**EXERCISE BRIEF**
What you return should be the line containing "Click BUY NOW for summer cartoon print shirt" and each line after it to the end of the records, copied exactly.

**RECORDS**
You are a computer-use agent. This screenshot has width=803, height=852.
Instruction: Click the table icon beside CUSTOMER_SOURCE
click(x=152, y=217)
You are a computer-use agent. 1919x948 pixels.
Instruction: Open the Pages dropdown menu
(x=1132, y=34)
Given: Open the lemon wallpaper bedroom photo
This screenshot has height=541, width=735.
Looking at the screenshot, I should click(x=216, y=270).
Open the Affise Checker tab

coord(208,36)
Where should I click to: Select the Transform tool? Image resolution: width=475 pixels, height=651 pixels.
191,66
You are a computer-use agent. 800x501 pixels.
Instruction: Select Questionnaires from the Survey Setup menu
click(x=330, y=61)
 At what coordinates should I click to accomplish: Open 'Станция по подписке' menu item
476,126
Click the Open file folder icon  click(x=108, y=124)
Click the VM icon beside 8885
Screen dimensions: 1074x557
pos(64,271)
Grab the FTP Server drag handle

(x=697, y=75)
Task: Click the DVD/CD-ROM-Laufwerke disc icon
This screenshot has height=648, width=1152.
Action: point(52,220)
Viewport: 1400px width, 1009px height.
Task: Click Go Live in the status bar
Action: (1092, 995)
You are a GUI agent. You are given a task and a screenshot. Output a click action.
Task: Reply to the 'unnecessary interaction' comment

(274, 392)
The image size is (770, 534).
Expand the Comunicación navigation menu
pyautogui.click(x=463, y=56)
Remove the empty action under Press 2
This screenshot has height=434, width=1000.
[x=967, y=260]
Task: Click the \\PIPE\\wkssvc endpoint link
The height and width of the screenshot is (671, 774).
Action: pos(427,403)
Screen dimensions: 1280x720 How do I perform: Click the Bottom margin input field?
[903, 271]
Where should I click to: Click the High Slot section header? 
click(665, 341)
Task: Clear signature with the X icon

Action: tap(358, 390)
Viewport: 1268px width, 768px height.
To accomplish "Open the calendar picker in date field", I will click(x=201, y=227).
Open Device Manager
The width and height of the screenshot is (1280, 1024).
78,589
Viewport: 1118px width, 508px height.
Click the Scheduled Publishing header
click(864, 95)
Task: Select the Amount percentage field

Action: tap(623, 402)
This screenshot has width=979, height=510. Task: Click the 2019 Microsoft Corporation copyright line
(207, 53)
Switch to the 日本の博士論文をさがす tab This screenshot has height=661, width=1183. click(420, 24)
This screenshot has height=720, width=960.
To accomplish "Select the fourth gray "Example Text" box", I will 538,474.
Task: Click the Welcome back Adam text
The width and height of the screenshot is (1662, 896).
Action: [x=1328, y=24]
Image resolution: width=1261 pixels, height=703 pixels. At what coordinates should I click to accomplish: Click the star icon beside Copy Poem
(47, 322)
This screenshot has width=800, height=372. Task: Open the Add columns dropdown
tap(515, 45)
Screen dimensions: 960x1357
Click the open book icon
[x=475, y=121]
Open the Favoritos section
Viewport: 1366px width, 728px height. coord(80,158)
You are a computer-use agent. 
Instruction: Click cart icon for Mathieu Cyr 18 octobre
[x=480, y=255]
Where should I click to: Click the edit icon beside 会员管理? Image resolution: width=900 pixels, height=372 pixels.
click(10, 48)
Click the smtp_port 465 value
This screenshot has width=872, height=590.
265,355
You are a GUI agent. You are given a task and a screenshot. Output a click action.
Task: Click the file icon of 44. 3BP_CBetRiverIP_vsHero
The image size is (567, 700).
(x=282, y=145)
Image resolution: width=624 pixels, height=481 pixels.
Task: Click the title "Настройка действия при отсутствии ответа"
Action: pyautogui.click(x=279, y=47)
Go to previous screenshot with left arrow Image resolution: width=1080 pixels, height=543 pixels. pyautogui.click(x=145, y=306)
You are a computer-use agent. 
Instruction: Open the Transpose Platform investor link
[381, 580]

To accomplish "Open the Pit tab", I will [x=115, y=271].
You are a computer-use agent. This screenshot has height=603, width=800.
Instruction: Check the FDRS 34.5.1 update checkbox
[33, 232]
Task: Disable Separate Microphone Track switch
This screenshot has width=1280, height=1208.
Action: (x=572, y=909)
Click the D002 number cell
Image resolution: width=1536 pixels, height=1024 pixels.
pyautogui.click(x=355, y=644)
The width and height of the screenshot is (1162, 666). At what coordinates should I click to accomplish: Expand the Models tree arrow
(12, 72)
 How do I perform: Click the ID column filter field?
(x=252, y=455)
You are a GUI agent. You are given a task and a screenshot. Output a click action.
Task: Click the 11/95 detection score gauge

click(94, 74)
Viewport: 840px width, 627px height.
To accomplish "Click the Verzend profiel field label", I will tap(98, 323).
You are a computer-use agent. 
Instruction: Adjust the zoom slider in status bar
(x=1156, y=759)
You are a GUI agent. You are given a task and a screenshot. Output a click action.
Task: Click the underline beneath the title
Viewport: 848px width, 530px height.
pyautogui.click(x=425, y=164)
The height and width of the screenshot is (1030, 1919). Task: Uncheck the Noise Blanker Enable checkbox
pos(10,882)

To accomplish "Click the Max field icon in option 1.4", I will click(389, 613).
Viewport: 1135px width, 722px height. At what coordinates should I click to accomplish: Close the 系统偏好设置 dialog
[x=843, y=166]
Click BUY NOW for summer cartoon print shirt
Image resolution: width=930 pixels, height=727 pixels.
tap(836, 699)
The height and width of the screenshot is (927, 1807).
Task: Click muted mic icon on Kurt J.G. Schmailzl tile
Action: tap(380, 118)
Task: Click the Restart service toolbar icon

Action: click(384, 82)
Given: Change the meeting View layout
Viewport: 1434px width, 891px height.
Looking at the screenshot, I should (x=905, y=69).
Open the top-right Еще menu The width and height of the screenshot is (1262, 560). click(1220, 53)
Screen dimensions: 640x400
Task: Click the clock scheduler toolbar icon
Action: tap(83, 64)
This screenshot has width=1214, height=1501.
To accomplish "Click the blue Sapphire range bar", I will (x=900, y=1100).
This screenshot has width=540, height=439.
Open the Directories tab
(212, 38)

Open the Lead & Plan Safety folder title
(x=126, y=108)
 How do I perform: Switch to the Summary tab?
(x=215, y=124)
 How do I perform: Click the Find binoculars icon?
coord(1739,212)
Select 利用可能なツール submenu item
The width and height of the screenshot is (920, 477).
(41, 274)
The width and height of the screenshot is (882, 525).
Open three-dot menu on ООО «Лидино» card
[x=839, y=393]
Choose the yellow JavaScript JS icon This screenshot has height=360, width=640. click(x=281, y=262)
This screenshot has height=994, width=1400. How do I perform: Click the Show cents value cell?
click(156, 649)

**ANSWER FOR THE TASK**
Click BUY NOW for summer cartoon print shirt
Image resolution: width=930 pixels, height=727 pixels.
tap(836, 699)
The height and width of the screenshot is (927, 1807).
Task: Click muted mic icon on Kurt J.G. Schmailzl tile
Action: tap(380, 118)
Task: Click the Restart service toolbar icon

Action: click(384, 82)
Given: Change the meeting View layout
Viewport: 1434px width, 891px height.
Looking at the screenshot, I should (x=905, y=69).
Open the top-right Еще menu The width and height of the screenshot is (1262, 560). click(1220, 53)
Screen dimensions: 640x400
Task: Click the clock scheduler toolbar icon
Action: tap(83, 64)
This screenshot has width=1214, height=1501.
To accomplish "Click the blue Sapphire range bar", I will (x=900, y=1100).
This screenshot has width=540, height=439.
Open the Directories tab
(212, 38)

Open the Lead & Plan Safety folder title
(x=126, y=108)
 How do I perform: Switch to the Summary tab?
(x=215, y=124)
 How do I perform: Click the Find binoculars icon?
coord(1739,212)
Select 利用可能なツール submenu item
The width and height of the screenshot is (920, 477).
(41, 274)
The width and height of the screenshot is (882, 525).
Open three-dot menu on ООО «Лидино» card
[x=839, y=393]
Choose the yellow JavaScript JS icon This screenshot has height=360, width=640. click(x=281, y=262)
This screenshot has height=994, width=1400. How do I perform: Click the Show cents value cell?
click(156, 649)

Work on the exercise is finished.